The Proxy is the most fundamental and important of the tools in Burp Suite. It allows capturing requests and responses between ourselves and the target. They can be manipulated before passing or just examined and passed straight through. Capturing and holding responses is not on by default.
Once a request is captured we can forward or drop it, but also send it to another Burp module, copy it as a cURL command, save it to a file, and more. Even with Intercept off, Burp Suite’s default is to log requests made through the proxy. Can be useful for going back and analysing previous requests, even if we didn’t specifically capture them at the original time.
Burp also captures and logs WebSocket communication which can be viewed by going to “HTTP History” and “WebSockets history” sub-tabs.Any requests here can also be sent to other modules.

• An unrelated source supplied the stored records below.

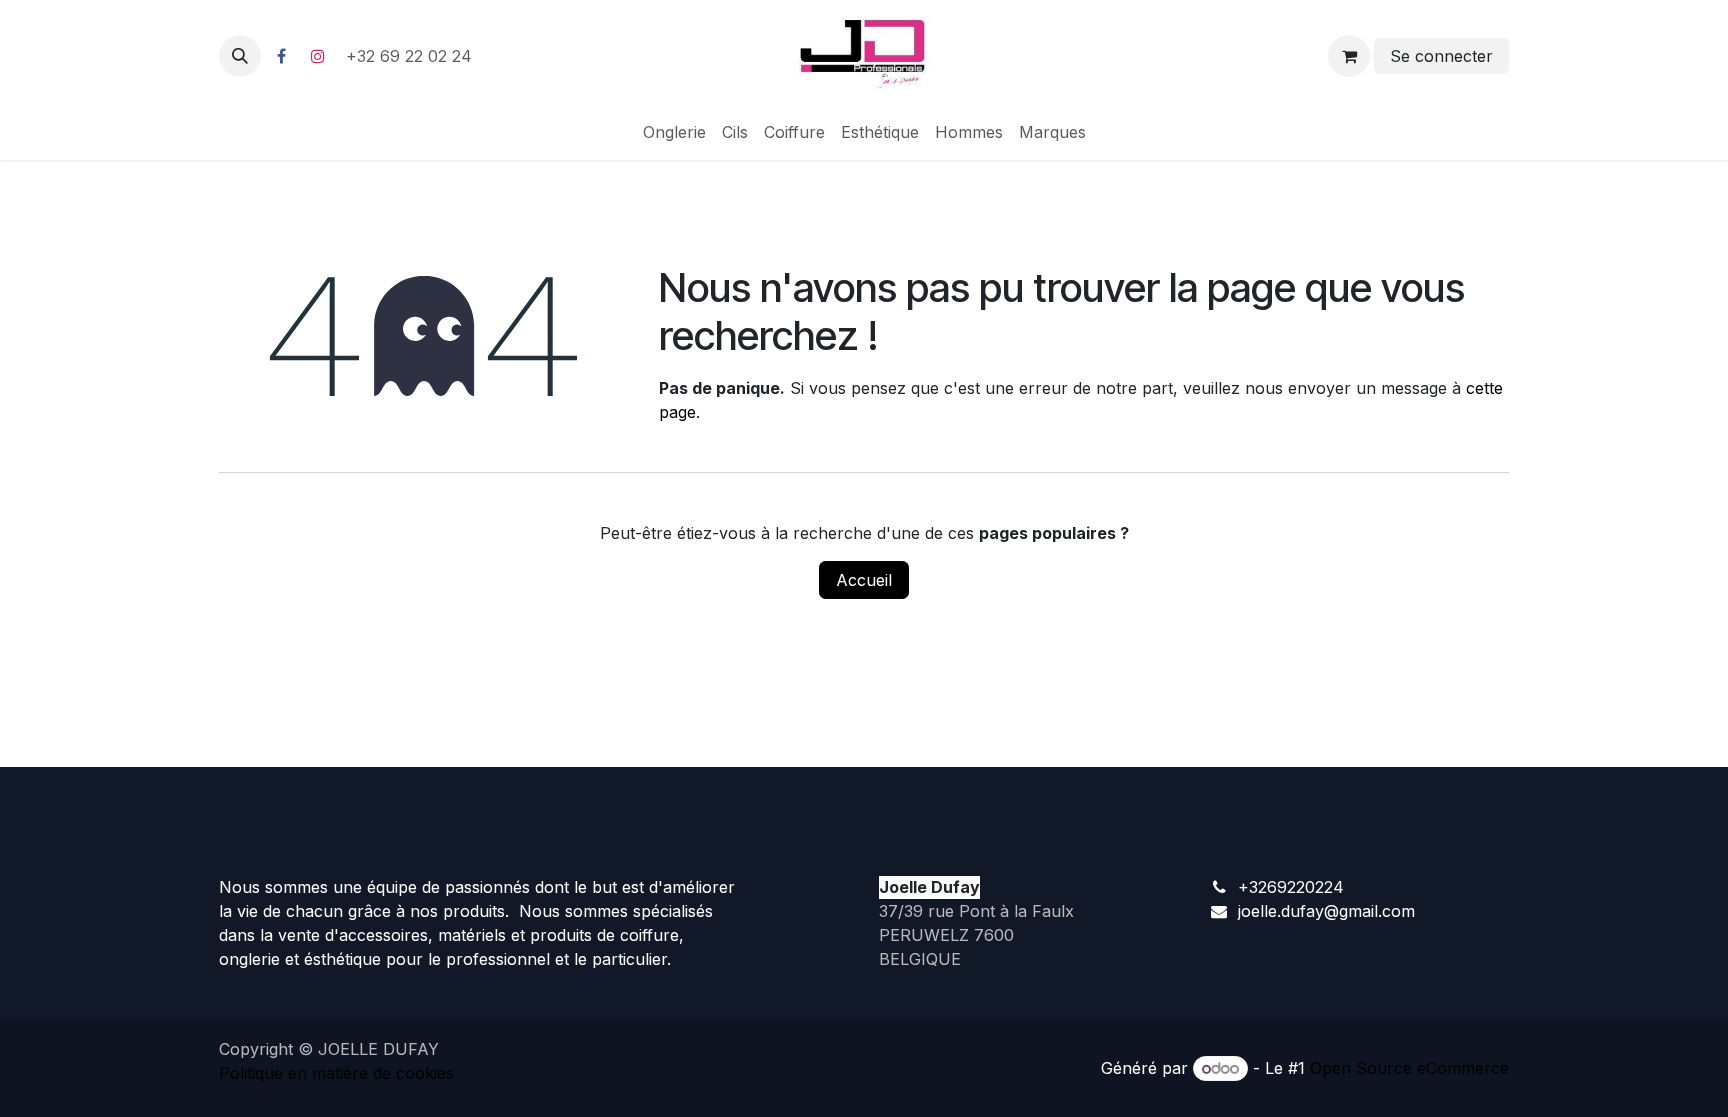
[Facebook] (281, 56)
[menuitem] (674, 132)
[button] (240, 56)
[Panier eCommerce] (1349, 56)
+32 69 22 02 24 (411, 56)
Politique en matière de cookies (336, 1073)
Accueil (864, 580)
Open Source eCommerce (1409, 1068)
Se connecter (1441, 56)
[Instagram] (318, 56)
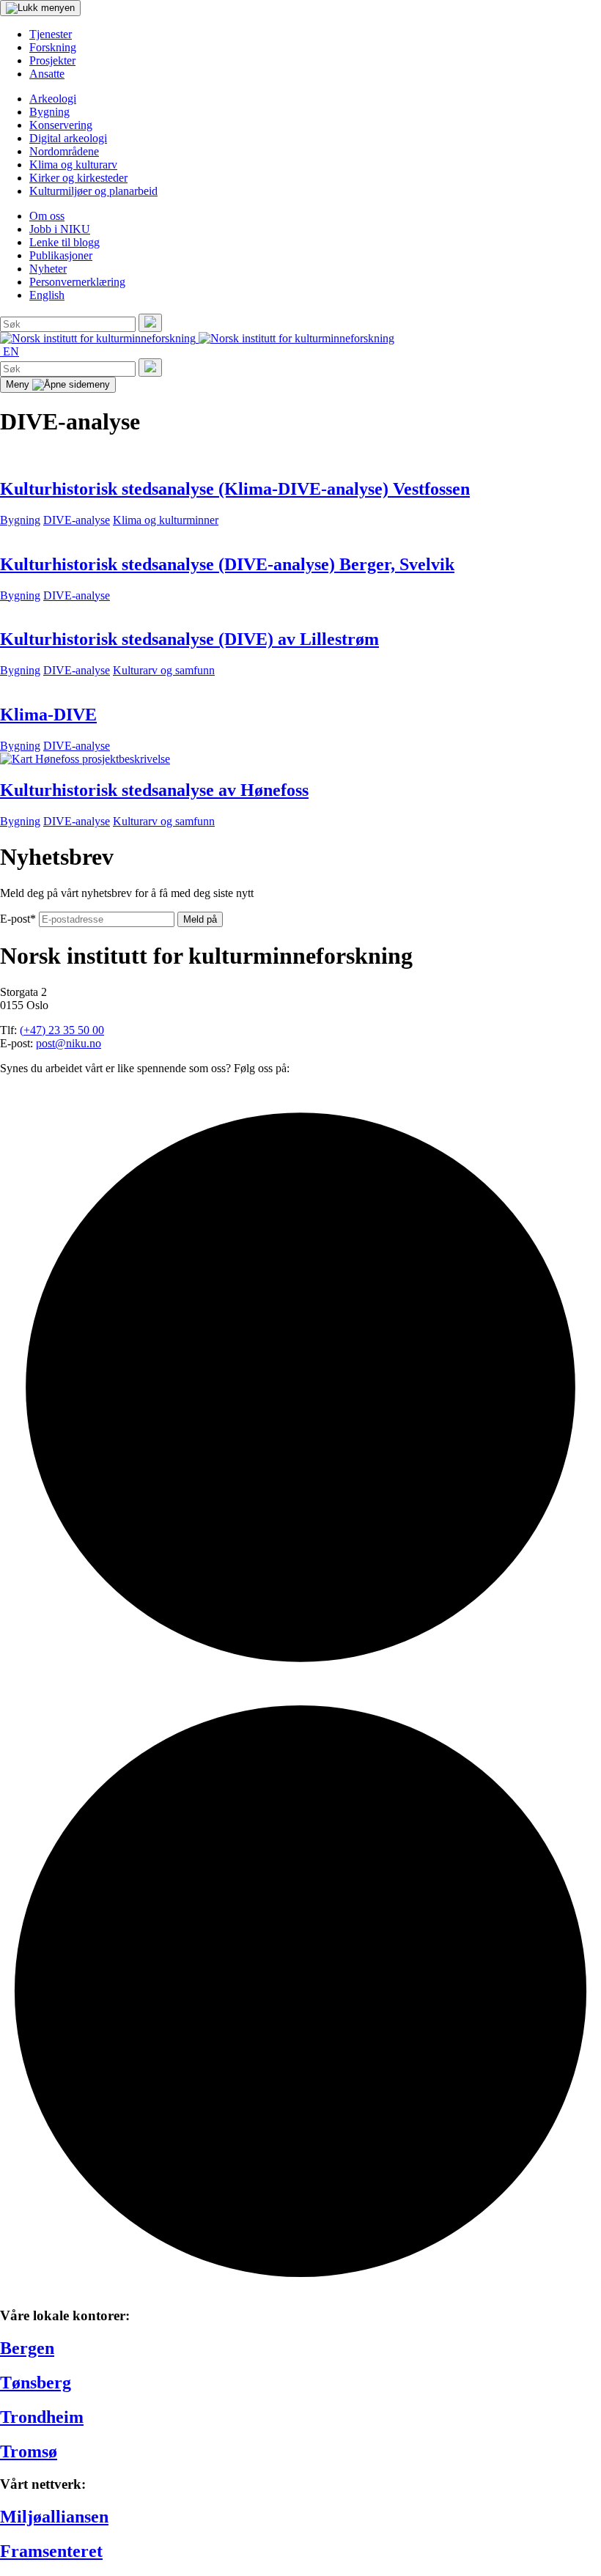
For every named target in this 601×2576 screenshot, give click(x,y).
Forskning (52, 47)
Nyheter (48, 268)
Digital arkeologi (68, 138)
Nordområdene (64, 151)
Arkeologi (52, 98)
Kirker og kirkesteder (78, 177)
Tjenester (50, 34)
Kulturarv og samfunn (164, 670)
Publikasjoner (60, 255)
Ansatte (46, 73)
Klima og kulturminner (165, 520)
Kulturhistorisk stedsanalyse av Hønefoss (154, 790)
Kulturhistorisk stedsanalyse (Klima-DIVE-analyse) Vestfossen (235, 488)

“Options” sub-tab allows setting rules among other things. For instance, can set up “Intercept responses based on the following rules: Or Request Was Intercepted” to catch responses to all requests that we intercepted by the proxy. “And URL Is in target scope” is another good default rulle to use.
“Options” also includes “Match and Replace” section that allows performing regexes on incoming and outgoing requests. This can allow emulating a different web browser for requests or removing cookies being sent in responses.
Qeustion about Proxy and what keybind is for that particular feature.